Figure 3. Diagram of correlational relationship between residential satisfaction, place attachment, and intention to move.
The results of the analysis show that cognitive attachment has a strong influence on mismatch (r = -0.27; p < 0.01) and also opportunities elsewhere (r = -0.24; p < 0.01). Cognitive/emotional attachment refers to place identity (Proshansky et al., 1983; Williams & Roggenbuck, 1989). Memories and knowledge about a place encourage people to stay in and adapt to certain places and make them reluctant to move, for example if the environment contains many memories for them.
In general, it can be concluded that low attachment to a place, both functional and cognitive, affects intention to move. This explanation supports the third hypothesis, namely the higher the place attachment, the lower the intention to move. However, intention to move is not only influenced by place attachment but also by educational and socio-economic background as revealed in a prior study (Andersen, 2008). However, in the present study, the influence of the respondents' backgrounds on their intention to move was limitedly analyzed.
Conclusion
This study revealed the correlational relationship between residential satisfaction, place attachment, and intention to move. The preliminary results showed that place attachment is the most significant predictor for intention to move. A person's attachment to a place, both functional and cognitive, has a more significant influence on intention to move compared to residential satisfaction. In this case, the quality of the environment and social ties with the environment (having family and friends nearby) dramatically reduce a person's intention to move (Andersen, 2008).
In general, intention to move is more influenced by satisfaction with the environment (macro focus) compared to satisfaction with housing features (micro focus). Residential satisfaction as independent variable encourages functional and cognitive attachment and can be increased through improving the quality of the place and providing public spaces. This will enable social interaction between the members of the community.
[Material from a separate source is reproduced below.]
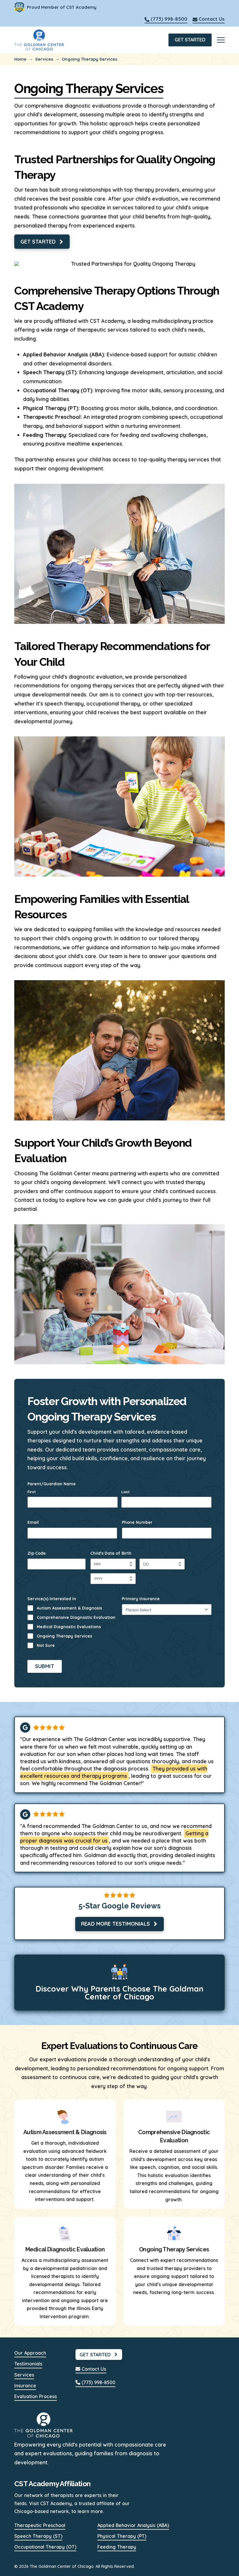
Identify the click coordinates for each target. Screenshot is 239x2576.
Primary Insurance (142, 1598)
This study has a low level of generalization. Therefore, the researchers suggest replication of the research in future studies, taking into account the limitations of the study. By using a more significant number of samples and equal distribution of questionnaires in separate sub-districts, more representative results are expected. Besides, further research should consider the socioeconomic status of the respondents (age, education level, length of residence, homeownership status, and income) and see their correlation with their intention to move. This should be done while considering that socioeconomic status is inseparable from intention to move. Someone who rents a house tends to have a lower attachment to their dwelling place compared to someone who owns a house (Andersen, 2008). Also, low income and higher age may reduce the intention to move. Since households with low income prefer to adapt their housing even though the conditions of the house and environment do not meet their expectations (Widiastomo, 2014). This research aimed to contribute to knowledge related to residential satisfaction based on analyzing latent variables. The results can be implemented in urban planning as a basis for setting regional development priorities.